[Pixel coordinate grounding data]

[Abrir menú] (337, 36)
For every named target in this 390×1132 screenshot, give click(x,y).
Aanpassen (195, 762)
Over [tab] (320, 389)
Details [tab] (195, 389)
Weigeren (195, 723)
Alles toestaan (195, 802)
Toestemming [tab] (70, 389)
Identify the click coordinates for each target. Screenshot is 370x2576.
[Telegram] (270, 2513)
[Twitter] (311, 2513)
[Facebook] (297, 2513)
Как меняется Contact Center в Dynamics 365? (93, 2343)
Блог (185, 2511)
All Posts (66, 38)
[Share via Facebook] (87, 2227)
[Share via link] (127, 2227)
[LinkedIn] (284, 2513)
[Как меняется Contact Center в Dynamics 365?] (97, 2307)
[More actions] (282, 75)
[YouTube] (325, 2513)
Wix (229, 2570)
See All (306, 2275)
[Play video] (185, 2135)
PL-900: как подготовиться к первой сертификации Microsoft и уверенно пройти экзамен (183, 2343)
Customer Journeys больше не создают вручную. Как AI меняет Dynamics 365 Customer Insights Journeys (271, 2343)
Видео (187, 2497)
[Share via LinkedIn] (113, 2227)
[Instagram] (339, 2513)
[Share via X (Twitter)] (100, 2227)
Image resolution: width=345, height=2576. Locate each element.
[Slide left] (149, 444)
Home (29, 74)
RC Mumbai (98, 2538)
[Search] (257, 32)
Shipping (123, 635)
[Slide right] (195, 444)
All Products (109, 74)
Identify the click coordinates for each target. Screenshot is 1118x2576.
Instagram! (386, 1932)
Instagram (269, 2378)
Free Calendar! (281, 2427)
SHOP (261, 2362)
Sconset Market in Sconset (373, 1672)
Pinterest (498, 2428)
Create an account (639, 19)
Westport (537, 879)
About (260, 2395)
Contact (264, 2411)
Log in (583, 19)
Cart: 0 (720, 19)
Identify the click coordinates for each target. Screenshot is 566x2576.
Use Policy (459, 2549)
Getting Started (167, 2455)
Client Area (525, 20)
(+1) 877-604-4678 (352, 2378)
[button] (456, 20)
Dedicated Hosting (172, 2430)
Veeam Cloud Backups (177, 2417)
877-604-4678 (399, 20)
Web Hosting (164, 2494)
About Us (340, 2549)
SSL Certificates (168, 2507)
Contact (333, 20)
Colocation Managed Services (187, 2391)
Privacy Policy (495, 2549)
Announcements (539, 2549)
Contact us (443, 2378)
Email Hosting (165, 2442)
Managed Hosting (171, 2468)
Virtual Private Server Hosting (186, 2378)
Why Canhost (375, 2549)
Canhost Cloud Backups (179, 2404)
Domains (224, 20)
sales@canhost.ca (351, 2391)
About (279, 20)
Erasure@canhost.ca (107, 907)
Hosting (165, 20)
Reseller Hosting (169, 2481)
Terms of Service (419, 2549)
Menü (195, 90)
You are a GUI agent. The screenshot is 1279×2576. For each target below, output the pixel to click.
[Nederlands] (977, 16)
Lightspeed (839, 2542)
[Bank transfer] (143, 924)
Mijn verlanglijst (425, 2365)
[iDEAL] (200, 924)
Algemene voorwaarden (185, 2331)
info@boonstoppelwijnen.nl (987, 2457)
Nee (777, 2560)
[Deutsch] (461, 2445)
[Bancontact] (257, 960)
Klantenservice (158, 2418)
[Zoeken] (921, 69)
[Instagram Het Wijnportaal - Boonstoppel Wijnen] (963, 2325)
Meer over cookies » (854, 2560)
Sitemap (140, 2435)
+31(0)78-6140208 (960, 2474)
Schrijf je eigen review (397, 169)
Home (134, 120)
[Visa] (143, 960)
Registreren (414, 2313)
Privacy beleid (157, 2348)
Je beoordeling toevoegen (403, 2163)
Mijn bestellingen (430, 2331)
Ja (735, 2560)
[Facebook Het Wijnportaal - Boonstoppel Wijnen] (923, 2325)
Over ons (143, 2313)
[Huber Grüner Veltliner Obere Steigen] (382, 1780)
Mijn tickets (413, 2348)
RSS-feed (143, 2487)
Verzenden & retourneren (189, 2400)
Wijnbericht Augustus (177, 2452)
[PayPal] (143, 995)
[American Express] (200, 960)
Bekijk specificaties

#### PROBLEM TO SOLVE:
Retype each record above so that every word stays exactly the same.

#### ANSWER TO THE PROBLEM:
[Abrir menú] (337, 36)
For every named target in this 390×1132 screenshot, give click(x,y).
Aanpassen (195, 762)
Over [tab] (320, 389)
Details [tab] (195, 389)
Weigeren (195, 723)
Alles toestaan (195, 802)
Toestemming [tab] (70, 389)
Identify the click coordinates for each target. Screenshot is 370x2576.
[Telegram] (270, 2513)
[Twitter] (311, 2513)
[Facebook] (297, 2513)
Как меняется Contact Center в Dynamics 365? (93, 2343)
Блог (185, 2511)
All Posts (66, 38)
[Share via Facebook] (87, 2227)
[Share via link] (127, 2227)
[LinkedIn] (284, 2513)
[Как меняется Contact Center в Dynamics 365?] (97, 2307)
[More actions] (282, 75)
[YouTube] (325, 2513)
Wix (229, 2570)
See All (306, 2275)
[Play video] (185, 2135)
PL-900: как подготовиться к первой сертификации Microsoft и уверенно пройти экзамен (183, 2343)
Customer Journeys больше не создают вручную. Как AI меняет Dynamics 365 Customer Insights Journeys (271, 2343)
Видео (187, 2497)
[Share via LinkedIn] (113, 2227)
[Instagram] (339, 2513)
[Share via X (Twitter)] (100, 2227)
Image resolution: width=345, height=2576. Locate each element.
[Slide left] (149, 444)
Home (29, 74)
RC Mumbai (98, 2538)
[Search] (257, 32)
Shipping (123, 635)
[Slide right] (195, 444)
All Products (109, 74)
Identify the click coordinates for each target. Screenshot is 1118x2576.
Instagram! (386, 1932)
Instagram (269, 2378)
Free Calendar! (281, 2427)
SHOP (261, 2362)
Sconset Market in Sconset (373, 1672)
Pinterest (498, 2428)
Create an account (639, 19)
Westport (537, 879)
About (260, 2395)
Contact (264, 2411)
Log in (583, 19)
Cart: 0 (720, 19)
Identify the click coordinates for each target. Screenshot is 566x2576.
Use Policy (459, 2549)
Getting Started (167, 2455)
Client Area (525, 20)
(+1) 877-604-4678 (352, 2378)
[button] (456, 20)
Dedicated Hosting (172, 2430)
Veeam Cloud Backups (177, 2417)
877-604-4678 (399, 20)
Web Hosting (164, 2494)
About Us (340, 2549)
SSL Certificates (168, 2507)
Contact (333, 20)
Colocation Managed Services (187, 2391)
Privacy Policy (495, 2549)
Announcements (539, 2549)
Contact us (443, 2378)
Email Hosting (165, 2442)
Managed Hosting (171, 2468)
Virtual Private Server Hosting (186, 2378)
Why Canhost (375, 2549)
Canhost Cloud Backups (179, 2404)
Domains (224, 20)
sales@canhost.ca (351, 2391)
About (279, 20)
Erasure@canhost.ca (107, 907)
Hosting (165, 20)
Reseller Hosting (169, 2481)
Terms of Service (419, 2549)
Menü (195, 90)
You are a GUI agent. The screenshot is 1279×2576. For each target below, output the pixel to click.
[Nederlands] (977, 16)
Lightspeed (839, 2542)
[Bank transfer] (143, 924)
Mijn verlanglijst (425, 2365)
[iDEAL] (200, 924)
Algemene voorwaarden (185, 2331)
info@boonstoppelwijnen.nl (987, 2457)
Nee (777, 2560)
[Deutsch] (461, 2445)
[Bancontact] (257, 960)
Klantenservice (158, 2418)
[Zoeken] (921, 69)
[Instagram Het Wijnportaal - Boonstoppel Wijnen] (963, 2325)
Meer over cookies » (854, 2560)
Sitemap (140, 2435)
+31(0)78-6140208 (960, 2474)
Schrijf je eigen review (397, 169)
Home (134, 120)
[Visa] (143, 960)
Registreren (414, 2313)
Privacy beleid (157, 2348)
Je beoordeling toevoegen (403, 2163)
Mijn bestellingen (430, 2331)
Ja (735, 2560)
[Facebook Het Wijnportaal - Boonstoppel Wijnen] (923, 2325)
Over ons (143, 2313)
[Huber Grüner Veltliner Obere Steigen] (382, 1780)
Mijn tickets (413, 2348)
RSS-feed (143, 2487)
Verzenden & retourneren (189, 2400)
Wijnbericht Augustus (177, 2452)
[PayPal] (143, 995)
[American Express] (200, 960)
Bekijk specificaties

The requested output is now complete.